= What to do =
1. Do the following statements agree with the article on fake news in Catalonia? Answer yes or no for each, quoting the deciding words from the article. (a) Doctors found that the woman's fingers were broken. (b) "Maldito Bulo" is a Twitter account. (c) The miners' strike footage was five years old.
2. Retype the article on fake news in Catalonia from "Catalonia on October" to "circulate online said.".
3. Why, according to the article on fake news in Catalonia, have misleading news reports and partisan media coverage fueled tensions? Answer in one to three sentences.

Kuwait Times

Fake news fuels Catalonia crisis

-

MADRID: Footage from a five-year-old miners’ strike, a paralysed young boy and woman’s broken fingers: images swarming Spanish social media during the Catalonia independen­ce crisis have one thing in common. They all are fake news. Misleading news reports, often about violence involving police, and partisan media coverage have fueled tensions as each side seeks to influence the outcome of Spain’s toxic political crisis. One photo of a woman whose fingers were allegedly broken by police to stop her from voting during a banned independen­ce referendum in

Catalonia on October 1 was widely distribute­d on social media. She later told Catalan television that doctors had only diagnosed swollen cartilage in her hand. Other widely-circulated reports said that a policeman sent to Catalonia to block the plebiscite had died while on assignment, and that a six-year-old boy had been paralyzed by police brutality. All were false. “We have never seen this in Spain until now,” Clara Jimenez, a journalist in charge of a popular Twitter account called “Maldito Bulo”, or “Damned Hoax”, which verifies stories that circulate online said.

Collected data entries
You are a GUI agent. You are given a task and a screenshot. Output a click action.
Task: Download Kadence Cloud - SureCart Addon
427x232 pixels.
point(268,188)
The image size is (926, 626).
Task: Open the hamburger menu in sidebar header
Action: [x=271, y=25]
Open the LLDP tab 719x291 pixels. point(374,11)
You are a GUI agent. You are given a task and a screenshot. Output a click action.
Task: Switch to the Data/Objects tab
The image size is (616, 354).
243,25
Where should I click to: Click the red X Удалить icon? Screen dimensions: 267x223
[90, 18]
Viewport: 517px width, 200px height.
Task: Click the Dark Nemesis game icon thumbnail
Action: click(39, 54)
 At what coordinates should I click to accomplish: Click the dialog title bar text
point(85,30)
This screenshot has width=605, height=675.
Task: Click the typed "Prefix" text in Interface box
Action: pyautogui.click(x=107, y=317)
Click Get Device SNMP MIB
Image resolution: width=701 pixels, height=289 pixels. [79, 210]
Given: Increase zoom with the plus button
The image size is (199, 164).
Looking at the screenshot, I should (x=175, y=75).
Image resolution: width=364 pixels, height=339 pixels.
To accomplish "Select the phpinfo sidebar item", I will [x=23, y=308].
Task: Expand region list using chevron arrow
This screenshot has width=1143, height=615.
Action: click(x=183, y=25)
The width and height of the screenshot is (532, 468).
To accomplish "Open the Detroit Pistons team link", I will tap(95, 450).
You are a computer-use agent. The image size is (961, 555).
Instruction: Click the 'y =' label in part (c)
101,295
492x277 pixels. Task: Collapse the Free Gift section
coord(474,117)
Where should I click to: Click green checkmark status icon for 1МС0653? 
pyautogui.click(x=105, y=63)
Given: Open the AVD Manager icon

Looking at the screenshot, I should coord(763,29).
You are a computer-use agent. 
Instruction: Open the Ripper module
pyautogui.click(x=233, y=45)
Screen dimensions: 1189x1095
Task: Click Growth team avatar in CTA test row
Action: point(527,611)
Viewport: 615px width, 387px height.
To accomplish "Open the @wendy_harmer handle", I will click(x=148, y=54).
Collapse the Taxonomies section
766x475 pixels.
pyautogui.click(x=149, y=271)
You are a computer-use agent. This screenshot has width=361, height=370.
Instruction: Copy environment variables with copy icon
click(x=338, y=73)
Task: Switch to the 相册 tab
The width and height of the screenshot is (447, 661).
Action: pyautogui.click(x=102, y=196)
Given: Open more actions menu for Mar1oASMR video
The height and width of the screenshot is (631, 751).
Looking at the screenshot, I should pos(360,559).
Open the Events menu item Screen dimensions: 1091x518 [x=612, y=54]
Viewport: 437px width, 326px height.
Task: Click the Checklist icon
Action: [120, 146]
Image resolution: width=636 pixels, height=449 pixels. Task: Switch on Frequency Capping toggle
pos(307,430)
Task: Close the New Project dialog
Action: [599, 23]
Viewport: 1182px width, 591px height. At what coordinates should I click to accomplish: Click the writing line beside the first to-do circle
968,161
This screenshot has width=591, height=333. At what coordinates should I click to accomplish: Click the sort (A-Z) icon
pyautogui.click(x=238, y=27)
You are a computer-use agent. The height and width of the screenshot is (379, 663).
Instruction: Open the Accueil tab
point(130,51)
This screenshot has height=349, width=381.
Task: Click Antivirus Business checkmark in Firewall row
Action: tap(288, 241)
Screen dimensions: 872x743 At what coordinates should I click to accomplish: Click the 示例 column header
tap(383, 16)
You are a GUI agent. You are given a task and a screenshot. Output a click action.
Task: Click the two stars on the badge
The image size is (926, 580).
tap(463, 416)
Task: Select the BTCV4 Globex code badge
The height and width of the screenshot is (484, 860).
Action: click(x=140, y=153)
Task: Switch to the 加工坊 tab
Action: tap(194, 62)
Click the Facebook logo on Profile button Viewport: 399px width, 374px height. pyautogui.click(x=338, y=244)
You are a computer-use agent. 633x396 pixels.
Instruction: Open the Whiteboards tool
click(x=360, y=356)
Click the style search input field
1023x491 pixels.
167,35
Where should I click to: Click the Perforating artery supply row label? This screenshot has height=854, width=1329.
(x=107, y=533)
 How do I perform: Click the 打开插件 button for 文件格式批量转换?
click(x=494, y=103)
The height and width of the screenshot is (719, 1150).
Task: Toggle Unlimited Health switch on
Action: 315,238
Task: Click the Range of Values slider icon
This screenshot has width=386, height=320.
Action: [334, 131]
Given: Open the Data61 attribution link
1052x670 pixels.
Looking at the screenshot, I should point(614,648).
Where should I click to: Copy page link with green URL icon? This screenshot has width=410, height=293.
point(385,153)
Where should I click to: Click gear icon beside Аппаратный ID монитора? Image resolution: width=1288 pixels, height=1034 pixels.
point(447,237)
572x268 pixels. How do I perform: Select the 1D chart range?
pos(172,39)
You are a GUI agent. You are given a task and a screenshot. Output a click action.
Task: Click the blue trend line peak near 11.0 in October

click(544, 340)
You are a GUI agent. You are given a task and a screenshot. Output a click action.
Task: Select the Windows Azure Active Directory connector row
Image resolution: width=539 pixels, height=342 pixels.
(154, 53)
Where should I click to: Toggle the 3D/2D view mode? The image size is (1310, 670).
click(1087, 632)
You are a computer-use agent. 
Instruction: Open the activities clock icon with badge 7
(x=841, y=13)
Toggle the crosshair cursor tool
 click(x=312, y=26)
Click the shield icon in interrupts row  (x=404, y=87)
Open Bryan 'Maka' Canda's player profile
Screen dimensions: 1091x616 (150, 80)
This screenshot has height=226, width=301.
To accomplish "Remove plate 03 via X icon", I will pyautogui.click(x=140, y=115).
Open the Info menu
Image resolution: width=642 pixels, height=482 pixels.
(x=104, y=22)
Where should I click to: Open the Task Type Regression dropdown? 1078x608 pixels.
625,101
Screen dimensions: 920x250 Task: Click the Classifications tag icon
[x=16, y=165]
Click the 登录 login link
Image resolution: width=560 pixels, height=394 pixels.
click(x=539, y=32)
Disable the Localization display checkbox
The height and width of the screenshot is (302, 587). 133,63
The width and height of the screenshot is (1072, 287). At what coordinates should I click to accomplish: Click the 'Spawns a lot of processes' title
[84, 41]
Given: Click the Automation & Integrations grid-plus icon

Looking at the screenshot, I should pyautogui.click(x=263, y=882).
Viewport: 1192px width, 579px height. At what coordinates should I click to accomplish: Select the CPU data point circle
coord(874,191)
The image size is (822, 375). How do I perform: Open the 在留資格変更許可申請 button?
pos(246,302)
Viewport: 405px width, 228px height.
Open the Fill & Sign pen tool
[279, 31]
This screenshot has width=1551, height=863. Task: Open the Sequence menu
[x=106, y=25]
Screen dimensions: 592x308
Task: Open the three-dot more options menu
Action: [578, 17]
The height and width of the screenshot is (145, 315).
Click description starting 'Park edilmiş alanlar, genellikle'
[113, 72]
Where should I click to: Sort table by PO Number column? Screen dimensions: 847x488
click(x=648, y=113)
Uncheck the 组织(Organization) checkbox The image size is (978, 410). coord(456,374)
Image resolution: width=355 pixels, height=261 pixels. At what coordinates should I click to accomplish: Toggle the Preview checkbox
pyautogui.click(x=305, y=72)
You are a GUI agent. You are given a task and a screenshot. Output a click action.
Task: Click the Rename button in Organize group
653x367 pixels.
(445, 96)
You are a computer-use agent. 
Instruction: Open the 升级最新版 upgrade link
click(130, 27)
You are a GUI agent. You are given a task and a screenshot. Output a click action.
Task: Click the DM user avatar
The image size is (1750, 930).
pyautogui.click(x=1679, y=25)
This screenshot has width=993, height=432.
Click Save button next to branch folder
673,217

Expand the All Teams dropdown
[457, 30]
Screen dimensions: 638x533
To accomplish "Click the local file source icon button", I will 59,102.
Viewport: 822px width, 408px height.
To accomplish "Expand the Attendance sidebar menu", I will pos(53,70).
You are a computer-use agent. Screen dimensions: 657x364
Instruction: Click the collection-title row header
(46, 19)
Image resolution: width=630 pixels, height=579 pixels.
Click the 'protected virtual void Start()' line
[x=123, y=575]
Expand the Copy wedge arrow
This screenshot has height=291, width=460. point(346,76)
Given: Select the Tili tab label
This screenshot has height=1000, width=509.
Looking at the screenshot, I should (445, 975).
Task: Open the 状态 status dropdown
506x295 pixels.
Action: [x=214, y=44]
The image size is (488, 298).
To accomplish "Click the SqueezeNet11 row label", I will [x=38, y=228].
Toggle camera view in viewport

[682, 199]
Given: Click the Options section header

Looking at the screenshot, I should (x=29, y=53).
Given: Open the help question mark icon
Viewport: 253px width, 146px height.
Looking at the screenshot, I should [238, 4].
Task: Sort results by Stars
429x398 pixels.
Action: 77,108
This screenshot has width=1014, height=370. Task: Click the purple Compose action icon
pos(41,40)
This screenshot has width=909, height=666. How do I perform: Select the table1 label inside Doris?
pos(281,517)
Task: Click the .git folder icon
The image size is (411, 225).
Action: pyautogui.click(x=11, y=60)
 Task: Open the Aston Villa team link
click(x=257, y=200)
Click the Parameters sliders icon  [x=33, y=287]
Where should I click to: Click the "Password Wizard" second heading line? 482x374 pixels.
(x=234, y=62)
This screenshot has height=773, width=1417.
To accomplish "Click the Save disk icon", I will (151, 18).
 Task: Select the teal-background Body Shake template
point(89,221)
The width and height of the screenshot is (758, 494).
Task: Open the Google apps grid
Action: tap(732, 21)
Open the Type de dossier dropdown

= Exercise results =
1.
(a) No: "doctors had only diagnosed swollen cartilage in her hand"
(b) Yes: "a popular Twitter account called “Maldito Bulo”"
(c) Yes: "Footage from a five-year-old miners’ strike"

2.
Catalonia on October 1 was widely distribute­d on social media. She later told Catalan television that doctors had only diagnosed swollen cartilage in her hand. Other widely-circulated reports said that a policeman sent to Catalonia to block the plebiscite had died while on assignment, and that a six-year-old boy had been paralyzed by police brutality. All were false. “We have never seen this in Spain until now,” Clara Jimenez, a journalist in charge of a popular Twitter account called “Maldito Bulo”, or “Damned Hoax”, which verifies stories that circulate online said.

3. They have fueled tensions because each side seeks to influence the outcome of Spain's toxic political crisis.